Small Business Blog
How to Help Your Employees With Financial Planning
Employers have many responsibilities. You might not think that helping your workers manage their money falls under your purview, but reconsider that notion. They provide a valuable service in return for cash, and it will cause you considerable headaches if they decide they have a bad bargain and choose to look elsewhere.
If it’s been some time since you managed a household budget on a laborer’s salary, you could use a reality check on how hard today’s grind is. Here’s how to help your employees with financial planning, foster more loyalty and ensure your team feels valued for their contributions.
1. Be Respectful With Budget Suggestions
Good business demands that you learn from other people’s mistakes. You don’t want to repeat the missteps of Fortune 500 companies who insulted their staff with unrealistic sample budgets that assume a side hustle at best and omit essentials like food, heat and child care at worst.
Realistically, you can’t plan for each employee’s unique expenses — a chronically ill staffer might have high health care costs while young parents may struggle to afford child care. A one-size-fits-all-budget won’t work, but you should still privately crunch the numbers to see the reality of your workers’ struggles.
Before you issue the clichéd advice to go with a 50/30/20 framework, with only 50% of your employees’ income devoted to necessities, consider how realistic such tips are — and how insulting they sound to someone currently living the struggle. Today, many renters spend more than 50% of their take-home pay on housing alone, given wage stagnation and soaring inflation.
An alternative approach to offering one-size-fits-none budget advice is to provide voluntary financial planning services. Those interested in the extra help can seek it, and you don’t risk accidentally alienating anyone.
2. Assist With Child Care
The pandemic brought the full reality of the second shift into mainstream public awareness. Of the 140,000 jobs lost last December, women got all the pink slips — indicating that struggling to keep up with homeschooling and a career was too much for many.
If you have the room at your facility, consider offering onsite day care. Options like flextime also help ensure young parents can get to the center before they incur an extra fee for after-hours pickup.
3. Help With Health Insurance Costs
As a responsible small-business owner, you probably resent soaring health care costs as much as your workers. You want to make sure your employees are well enough to report for duty, but prices keep rising.
However, offering something is best if you have it in your budget. Individual employees may pay hundreds monthly through the Marketplace and could still have expenses topping $10,000 a year once you factor in copays and deductibles. If you have at least 15 employees, you can often find premiums lower than $250 per staffer — and that extra $3,000 a year can make a lifesaving difference to someone struggling to afford monthly insulin.

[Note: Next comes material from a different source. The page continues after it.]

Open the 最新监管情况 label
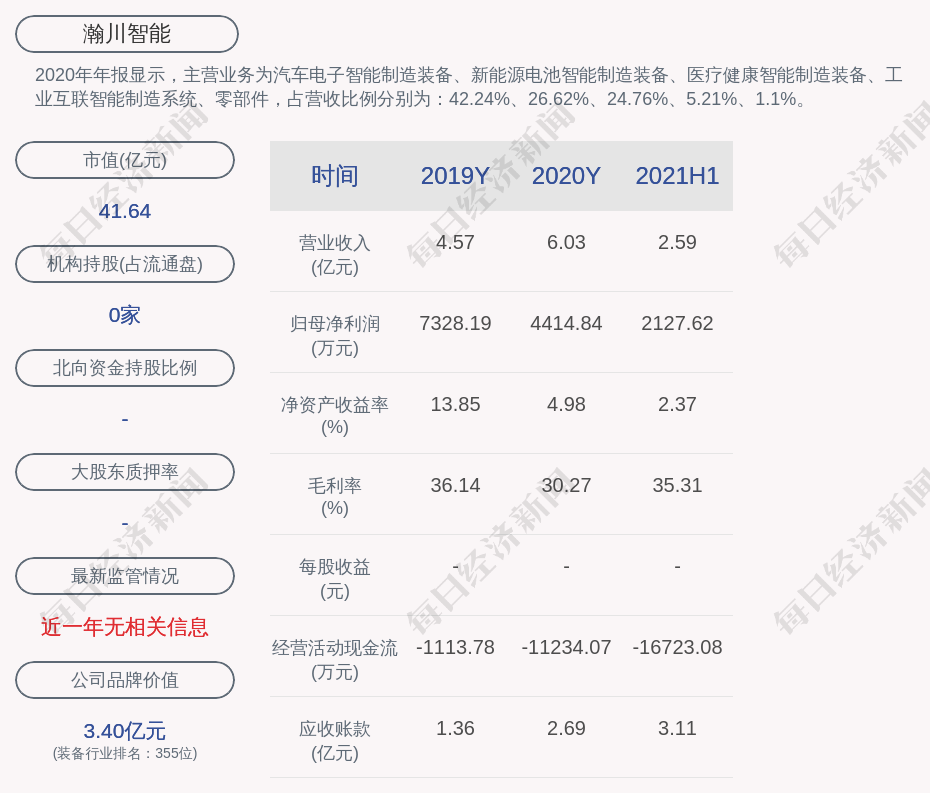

4. Include Disability Coverage
According to the Centers for Disease Control and Prevention (CDC), over a quarter of all Americans live with a disability. Many impairments don’t progress to the point where they interfere with working ability. However, financial planning soon becomes overwhelming for those who lose their incomes.
Private disability insurance won’t cover individuals with preexisting conditions minus a rider that disallows the ailment most likely to steal their ability to earn an income. However, you can offer a policy as an employer that doesn’t leave them with no safety net.
5. Carefully Select Retirement Offerings
If you chose the first 401(k) plan you saw for your employees, you might not be helping them make the most of their retirement. The traditional and Roth IRA contribution limit for 2021 remains at $6,000, or up to $7,000 for those over 50.
However, a SIMPLE IRA, designed for fewer than 100 employees, has a $13,500 contribution limit. If you want your workers to save more for their golden years, consider switching.
6. Consider Employee Stock Options
Think about it — you probably worked harder when building your business than you did when you labored for another. If your employees have a stake in your company’s success, they’ll feel more engaged and take more ownership of their production.
Employee stock purchase plans let your workers purchase company stock at a discounted price through payroll deductions. Only staff members who don’t already have a 5% interest are eligible to participate.
Help Your Employees With Financial Planning
Helping your employees with financial planning takes understanding and a realistic look at the numbers your staffers face every day. Approach the topic with sensitivity by using the above tips.